PROVIDED PASSAGE =
◇ ◇ ◇ ◇ ◇ ◇ ◇
Loading ALBERT tokenizer...


HBox(children=(FloatProgress(value=0.0, description='Downloading', max=760289.0, style=ProgressStyle(descripti…




HBox(children=(FloatProgress(value=0.0, description='Downloading', max=1312669.0, style=ProgressStyle(descript…




In [None]:
# Print the original sentence.
print(' Original: ', sentences[0])

# Print the sentence split into tokens.
print('Tokenized: ', tokenizer.tokenize(sentences[0]))

# Print the sentence mapped to token ids.
print('Token IDs: ', tokenizer.convert_tokens_to_ids(tokenizer.tokenize(sentences[0])))

 Original:  If we trade in hourly timefram how we can predict what happen in 15 minutes timefram?
Tokenized:  ['▁if', '▁we', '▁trade', '▁in', '▁hour', 'ly', '▁time', 'fra', 'm', '▁how', '▁we', '▁can', '▁predict', '▁what', '▁happen', '▁in', '▁15', '▁minutes', '▁time', 'fra', 'm', '?']
Token IDs:  [100, 95, 1238, 19, 1671, 102, 85, 8691, 79, 184, 95, 92, 9584, 98, 2384, 19, 357, 902, 85, 8691, 79, 60]


In [None]:
# Tokenize all of the sentences and map the tokens to thier word IDs.
input_ids = []

# For every sentence...
for sent in tqdm(sentences):
    # `encode` will:
    #   (1) Tokenize the sentence.
    #   (2) Prepend the `[CLS]` token to the start.
    #   (3) Append the `[SEP]` token to the end.
    #   (4) Map tokens to their IDs.
    encoded_sent = tokenizer.encode(
                        sent,                      # Sentence to encode.
                        add_special_tokens = True, # Add '[CLS]' and '[SEP]'

                        # This function also supports truncation and conversion
                        # to pytorch tensors, but we need to do padding, so we
                        # can't use these features :( .
                        #max_length = 128,          # Truncate all sentences.
                        #return_tensors = 'pt',     # Return pytorch tensors.
                   )
    
    # Add the encoded sentence to the list.
    input_ids.append(encoded_sent)

# Print sentence 0, now as a list of IDs.
print('Original: ', sentences[0])
print('Token IDs:', input_ids[0])

100%|██████████| 130612/130612 [00:28<00:00, 4643.14it/s]

Original:  If we trade in hourly timefram how we can predict what happen in 15 minutes timefram?
Token IDs: [2, 100, 95, 1238, 19, 1671, 102, 85, 8691, 79, 184, 95, 92, 9584, 98, 2384, 19, 357, 902, 85, 8691, 79, 60, 3]





In [None]:
print('Max sentence length: ', max([len(sen) for sen in input_ids]))

Max sentence length:  178


In [None]:
# Set the maximum sequence length.
# I've chosen 128 for speed

MAX_LEN = 128

print('\nPadding/truncating all sentences to %d values...' % MAX_LEN)

print('\nPadding token: "{:}", ID: {:}'.format(tokenizer.pad_token, tokenizer.pad_token_id))

# Pad our input tokens with value 0.
# "post" indicates that we want to pad and truncate at the end of the sequence,
# as opposed to the beginning.
◇ ◇ ◇ ◇ ◇ ◇ ◇
SET EXERCISE =
What maximum sequence length does the ALBERT tokenizer notebook set, and what reason does its comment give?

RECORDED DATA =
◇ ◇ ◇ ◇ ◇ ◇ ◇
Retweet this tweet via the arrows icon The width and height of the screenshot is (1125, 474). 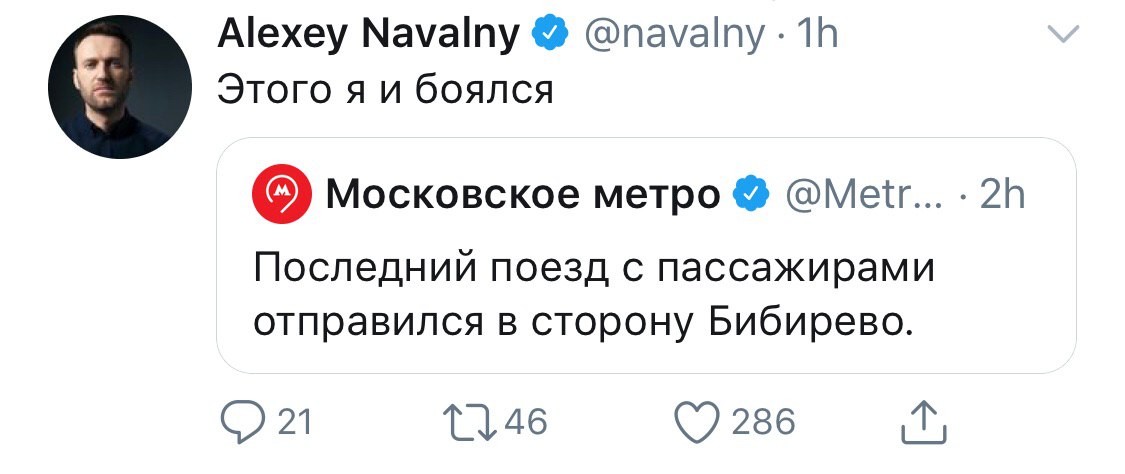[473, 422]
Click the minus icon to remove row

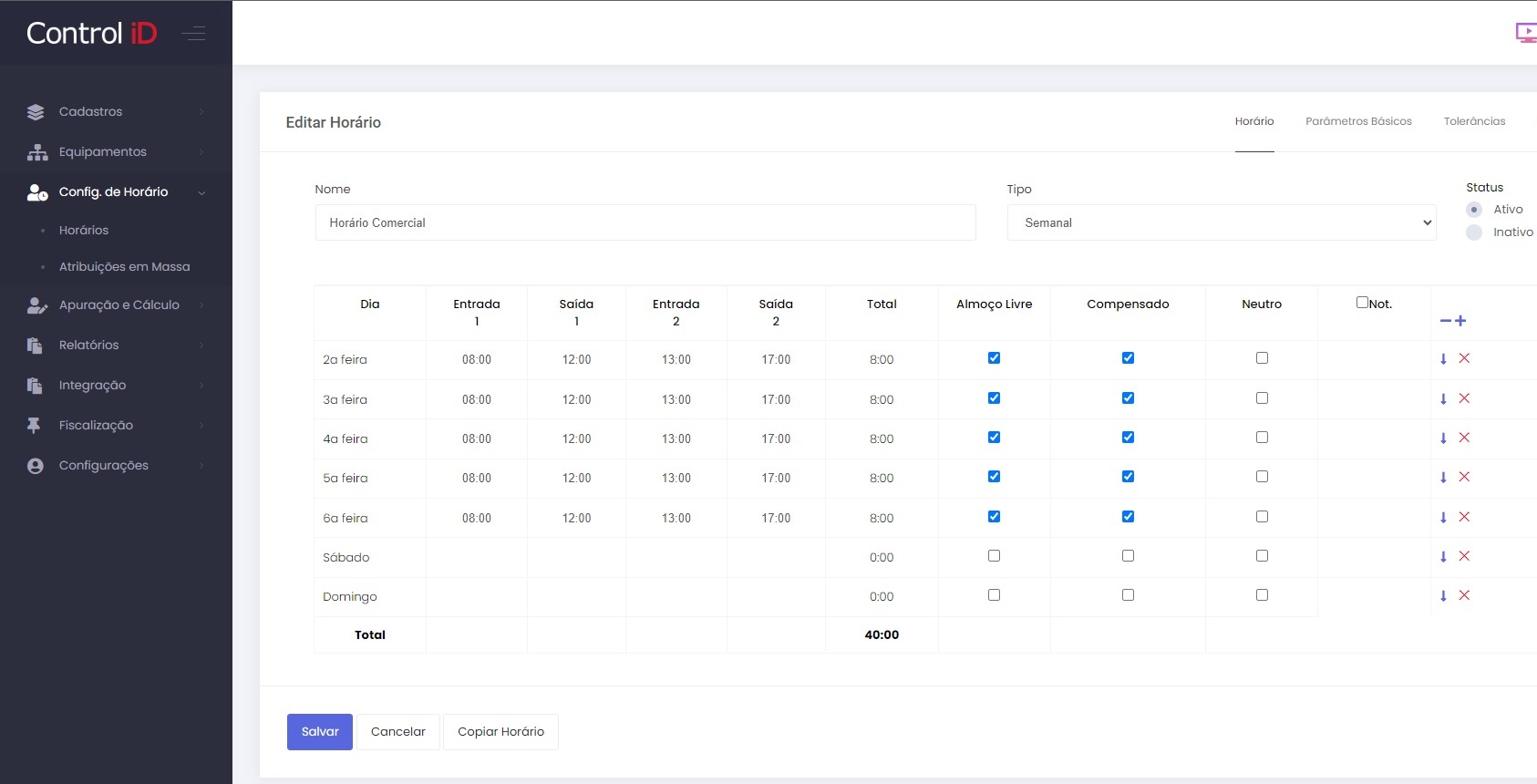point(1445,321)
◇ ◇ ◇ ◇ ◇ ◇ ◇
RESPONSE TO THIS EXERCISE =
It sets MAX_LEN to 128, chosen for speed.